* **Directive 1**:
Name every composer mentioned in the festival blog post below.

* **Reading passage**:

※

Friday, 31 July 2015

It's gone quiet

Sad to be at the end of a superb piano festival.  It has been an intimate and enjoyable experience: one has the chance to bump into and chat with the performers at the market, the baker's or in the river, and it's clear that many of the performers are great friends with each other.  The last day was a treat: a terrific soprano recital by Marta Garcia Cadena and Jordi Humet in the difficult acoustic of the church.  Marta has a lovely natural voice, which a lot of us felt ideally suited to Canteloube's Chants d'Auvergne, which in my view works less well for a virtuoso operatic soprano.  Guillaume Sigier's afternoon piano recital was a touch mixed.  I suppose once you've listened to Ravel's Miroirs a few times the arguments will become clearer.  The Haydn and Brahms pieces were more acceptable, and the phrasing was restrained, making for a more coherent performance than some we've heard.

It was during Guillaume's recital that the problems of an open air event became clear: uncontrolled kids running around and shouting.  Mr Artistic Director had a go at shushing them, as did some of the Grandma figures of the village.  Eventually, with a muttered 'I'm not having this', I marched off to deal with them, to a murmuring, I gather, of 'there goes trouble!' from behind us.  Putting on my best dealing-with-contempt-of-court attitude, I went and collared them, quietly advising them to go home and not return, understood?  The unspoken (and of course undeliverable) 'or else' appears to have worked.

The evening recital was troubled another familiar Lagrasse factor: strong wind.  Bobby Mitchell, a virtuoso performer of Gershwin and others earlier in the week, was doing the page turning for Janneke and James (see earlier post), and his great mop of hair was all over the place.  They began with a performance of Holst's The Planets, and Janneke told me next day that they were getting really stressed when the wind kept whipping the music away.  It didn't show: it practically brought the house down - or the Halle, anyway.  In the second half, they played a few of my favourite Gershwin pieces, and finished with Debussy's La Mer, which was very well received.  I was on hat duty again, and got my best takings of the week - well over 100€.  Perhaps people were doing as I did last year and giving at the end rather than per concert, and I had fewer people proferring a tenner and asking for a fiver back. 

I think it was a mistake to make such a secret that we'd be putting the hat round.  People are free to contribute or not as they please, but an apologetic suggestion, made only at the beginning of the series, that five or ten Euros in the hat would be nice was simply not enough.  I gather that this, and the whole question of merchandising and publicity, was controversial among the organisers.  Still, the T-shirts, brooches, coasters etc sold pretty well: the logo is simple and clear.  A good decision by the En Blanc et Noir team was to publish the programme in French only, even if the original English shone through a little here and there.

I took Janneke to the airport yesterday (her husband, James, had already left for another engagement near Albi).  Some interesting insights: she told me that James's piano teacher also teaches at the girls' school where Holst taught, and just happened upon the composer's manuscript for the four-hands arrangement when he was clearing out a cupboard!  She told me she was hoping to be listed earlier in next year's programme, since it's a bit stressful keeping the big performance for the end.  I told her it was far too late for that: having finished this year's series with a blazing performance - and last year's too with the Rite of Spring - her audience looks forward to her and her man for the finale!

※

* **Supplied entries**:
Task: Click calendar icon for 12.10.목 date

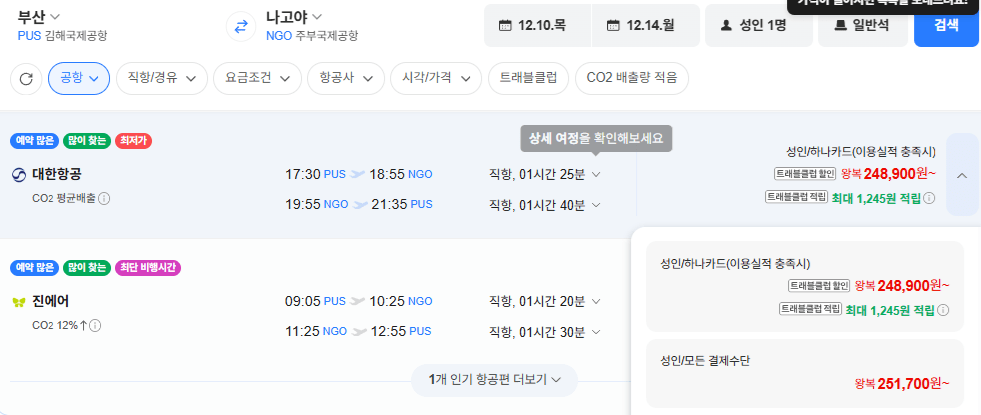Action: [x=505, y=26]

※

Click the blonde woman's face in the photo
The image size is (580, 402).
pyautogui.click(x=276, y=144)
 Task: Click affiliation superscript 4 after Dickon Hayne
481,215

※

* **Directive 2**:
Identify each line of the listing above that contains the string "Task" and copy those lines.

* **Exercise result 1**:
Canteloube, Ravel, Haydn, Brahms, Holst, Gershwin, Debussy

* **Exercise result 2**:
Task: Click calendar icon for 12.10.목 date
 Task: Click affiliation superscript 4 after Dickon Hayne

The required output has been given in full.